■ Vorgegebenes Ziel
Ersetze in den Zeilen, beginnend mit der Zeile, die „coordinates (431, 693).“ enthält, und endend mit der Zeile, die „coordinates (918, 34).“ enthält, „Find the location of“ durch „Identify the location of“. Gib nur diese Zeilen zurück, sonst unverändert.

■ Datengrundlage
# # #

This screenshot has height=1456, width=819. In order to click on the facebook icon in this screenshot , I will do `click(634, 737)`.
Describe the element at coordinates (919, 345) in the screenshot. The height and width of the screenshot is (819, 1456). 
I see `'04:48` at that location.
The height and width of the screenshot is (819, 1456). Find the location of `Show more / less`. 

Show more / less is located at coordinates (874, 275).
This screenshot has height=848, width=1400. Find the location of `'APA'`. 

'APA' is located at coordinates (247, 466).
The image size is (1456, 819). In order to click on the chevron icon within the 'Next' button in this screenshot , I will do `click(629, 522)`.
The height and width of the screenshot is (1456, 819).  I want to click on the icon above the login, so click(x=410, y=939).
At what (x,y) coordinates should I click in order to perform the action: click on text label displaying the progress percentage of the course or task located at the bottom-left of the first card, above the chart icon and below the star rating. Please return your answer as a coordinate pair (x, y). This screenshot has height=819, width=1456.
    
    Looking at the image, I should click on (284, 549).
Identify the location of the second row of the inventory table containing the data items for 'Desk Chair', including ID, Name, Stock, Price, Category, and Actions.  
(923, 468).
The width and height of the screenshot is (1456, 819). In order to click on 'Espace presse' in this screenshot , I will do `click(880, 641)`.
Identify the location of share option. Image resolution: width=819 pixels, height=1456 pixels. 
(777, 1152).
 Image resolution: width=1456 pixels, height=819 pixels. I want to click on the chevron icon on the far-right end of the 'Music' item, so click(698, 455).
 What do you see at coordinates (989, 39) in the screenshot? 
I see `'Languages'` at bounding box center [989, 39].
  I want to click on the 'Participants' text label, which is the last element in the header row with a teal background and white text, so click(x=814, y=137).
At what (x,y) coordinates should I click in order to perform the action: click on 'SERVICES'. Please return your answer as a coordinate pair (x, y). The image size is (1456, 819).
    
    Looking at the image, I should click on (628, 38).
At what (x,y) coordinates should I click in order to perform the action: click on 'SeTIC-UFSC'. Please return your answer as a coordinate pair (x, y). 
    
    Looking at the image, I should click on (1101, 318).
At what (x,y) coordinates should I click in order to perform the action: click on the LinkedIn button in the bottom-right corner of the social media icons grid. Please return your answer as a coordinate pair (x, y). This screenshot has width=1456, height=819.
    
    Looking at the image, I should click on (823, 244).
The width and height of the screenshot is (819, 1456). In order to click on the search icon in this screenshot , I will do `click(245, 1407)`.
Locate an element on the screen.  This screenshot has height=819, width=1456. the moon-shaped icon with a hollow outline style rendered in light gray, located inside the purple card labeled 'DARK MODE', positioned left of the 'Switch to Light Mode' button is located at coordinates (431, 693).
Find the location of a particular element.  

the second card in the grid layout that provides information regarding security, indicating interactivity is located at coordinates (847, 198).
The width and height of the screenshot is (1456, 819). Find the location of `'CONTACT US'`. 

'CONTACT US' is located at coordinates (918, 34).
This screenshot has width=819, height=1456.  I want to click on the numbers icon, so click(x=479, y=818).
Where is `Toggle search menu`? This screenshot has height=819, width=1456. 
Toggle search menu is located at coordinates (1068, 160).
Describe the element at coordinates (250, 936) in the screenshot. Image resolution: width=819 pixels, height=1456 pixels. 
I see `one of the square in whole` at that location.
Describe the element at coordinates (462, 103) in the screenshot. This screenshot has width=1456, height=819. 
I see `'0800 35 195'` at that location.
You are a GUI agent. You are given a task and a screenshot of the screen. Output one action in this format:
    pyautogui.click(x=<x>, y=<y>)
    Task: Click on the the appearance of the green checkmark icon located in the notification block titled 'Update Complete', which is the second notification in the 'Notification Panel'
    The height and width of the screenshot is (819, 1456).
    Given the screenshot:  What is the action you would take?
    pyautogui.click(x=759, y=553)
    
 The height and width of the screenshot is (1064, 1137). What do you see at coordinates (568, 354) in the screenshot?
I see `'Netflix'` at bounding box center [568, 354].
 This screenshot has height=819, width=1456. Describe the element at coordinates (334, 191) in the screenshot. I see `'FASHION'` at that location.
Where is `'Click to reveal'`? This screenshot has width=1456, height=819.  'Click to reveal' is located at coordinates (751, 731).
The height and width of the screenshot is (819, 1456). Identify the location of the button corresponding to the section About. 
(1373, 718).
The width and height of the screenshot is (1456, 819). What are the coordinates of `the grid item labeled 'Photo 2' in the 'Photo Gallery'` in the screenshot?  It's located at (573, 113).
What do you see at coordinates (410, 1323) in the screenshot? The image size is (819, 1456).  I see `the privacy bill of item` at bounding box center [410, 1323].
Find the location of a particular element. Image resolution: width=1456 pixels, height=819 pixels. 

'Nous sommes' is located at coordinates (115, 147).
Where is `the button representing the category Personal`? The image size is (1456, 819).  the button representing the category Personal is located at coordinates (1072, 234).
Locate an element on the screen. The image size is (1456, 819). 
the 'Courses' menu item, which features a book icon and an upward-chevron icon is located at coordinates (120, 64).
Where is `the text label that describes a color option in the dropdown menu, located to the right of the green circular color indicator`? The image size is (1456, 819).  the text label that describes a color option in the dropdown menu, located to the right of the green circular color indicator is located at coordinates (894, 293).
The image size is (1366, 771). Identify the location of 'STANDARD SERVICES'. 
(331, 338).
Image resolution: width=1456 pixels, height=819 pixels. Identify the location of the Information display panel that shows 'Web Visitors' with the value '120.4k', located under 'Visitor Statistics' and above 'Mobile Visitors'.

# # #

■ Lösung
Locate an element on the screen.  This screenshot has height=819, width=1456. the moon-shaped icon with a hollow outline style rendered in light gray, located inside the purple card labeled 'DARK MODE', positioned left of the 'Switch to Light Mode' button is located at coordinates (431, 693).
Identify the location of a particular element.  

the second card in the grid layout that provides information regarding security, indicating interactivity is located at coordinates (847, 198).
The width and height of the screenshot is (1456, 819). Identify the location of `'CONTACT US'`. 

'CONTACT US' is located at coordinates (918, 34).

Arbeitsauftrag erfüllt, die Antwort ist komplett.